Dataset records:
Content starts

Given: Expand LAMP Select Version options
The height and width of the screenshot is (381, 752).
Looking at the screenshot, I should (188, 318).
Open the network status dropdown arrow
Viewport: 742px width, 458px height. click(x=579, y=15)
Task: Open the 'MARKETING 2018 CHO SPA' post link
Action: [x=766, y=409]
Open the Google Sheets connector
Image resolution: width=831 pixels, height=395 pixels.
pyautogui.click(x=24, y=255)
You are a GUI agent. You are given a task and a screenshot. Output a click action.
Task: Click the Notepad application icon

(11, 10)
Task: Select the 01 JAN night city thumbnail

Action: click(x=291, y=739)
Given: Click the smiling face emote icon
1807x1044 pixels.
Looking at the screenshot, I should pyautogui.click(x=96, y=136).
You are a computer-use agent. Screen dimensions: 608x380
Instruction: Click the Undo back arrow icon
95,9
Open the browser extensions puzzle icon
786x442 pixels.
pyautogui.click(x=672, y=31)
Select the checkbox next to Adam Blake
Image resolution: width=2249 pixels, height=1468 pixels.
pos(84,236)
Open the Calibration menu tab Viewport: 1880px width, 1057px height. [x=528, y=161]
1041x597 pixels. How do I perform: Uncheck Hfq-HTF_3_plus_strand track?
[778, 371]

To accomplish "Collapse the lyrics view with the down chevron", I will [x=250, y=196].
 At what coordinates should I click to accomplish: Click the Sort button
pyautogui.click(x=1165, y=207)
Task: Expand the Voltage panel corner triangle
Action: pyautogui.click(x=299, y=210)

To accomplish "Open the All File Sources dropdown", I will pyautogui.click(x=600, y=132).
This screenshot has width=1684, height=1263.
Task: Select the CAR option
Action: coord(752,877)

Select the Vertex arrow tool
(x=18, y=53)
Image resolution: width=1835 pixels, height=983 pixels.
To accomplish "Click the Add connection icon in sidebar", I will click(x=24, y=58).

Content ends

Exercise directions
What is needed is an exact transcription of every entry.

Output
Given: Expand LAMP Select Version options
The height and width of the screenshot is (381, 752).
Looking at the screenshot, I should (188, 318).
Open the network status dropdown arrow
Viewport: 742px width, 458px height. click(x=579, y=15)
Task: Open the 'MARKETING 2018 CHO SPA' post link
Action: [x=766, y=409]
Open the Google Sheets connector
Image resolution: width=831 pixels, height=395 pixels.
pyautogui.click(x=24, y=255)
You are a GUI agent. You are given a task and a screenshot. Output a click action.
Task: Click the Notepad application icon

(11, 10)
Task: Select the 01 JAN night city thumbnail

Action: click(x=291, y=739)
Given: Click the smiling face emote icon
1807x1044 pixels.
Looking at the screenshot, I should pyautogui.click(x=96, y=136).
You are a computer-use agent. Screen dimensions: 608x380
Instruction: Click the Undo back arrow icon
95,9
Open the browser extensions puzzle icon
786x442 pixels.
pyautogui.click(x=672, y=31)
Select the checkbox next to Adam Blake
Image resolution: width=2249 pixels, height=1468 pixels.
pos(84,236)
Open the Calibration menu tab Viewport: 1880px width, 1057px height. [x=528, y=161]
1041x597 pixels. How do I perform: Uncheck Hfq-HTF_3_plus_strand track?
[778, 371]

To accomplish "Collapse the lyrics view with the down chevron", I will [x=250, y=196].
 At what coordinates should I click to accomplish: Click the Sort button
pyautogui.click(x=1165, y=207)
Task: Expand the Voltage panel corner triangle
Action: pyautogui.click(x=299, y=210)

To accomplish "Open the All File Sources dropdown", I will pyautogui.click(x=600, y=132).
This screenshot has width=1684, height=1263.
Task: Select the CAR option
Action: coord(752,877)

Select the Vertex arrow tool
(x=18, y=53)
Image resolution: width=1835 pixels, height=983 pixels.
To accomplish "Click the Add connection icon in sidebar", I will click(x=24, y=58).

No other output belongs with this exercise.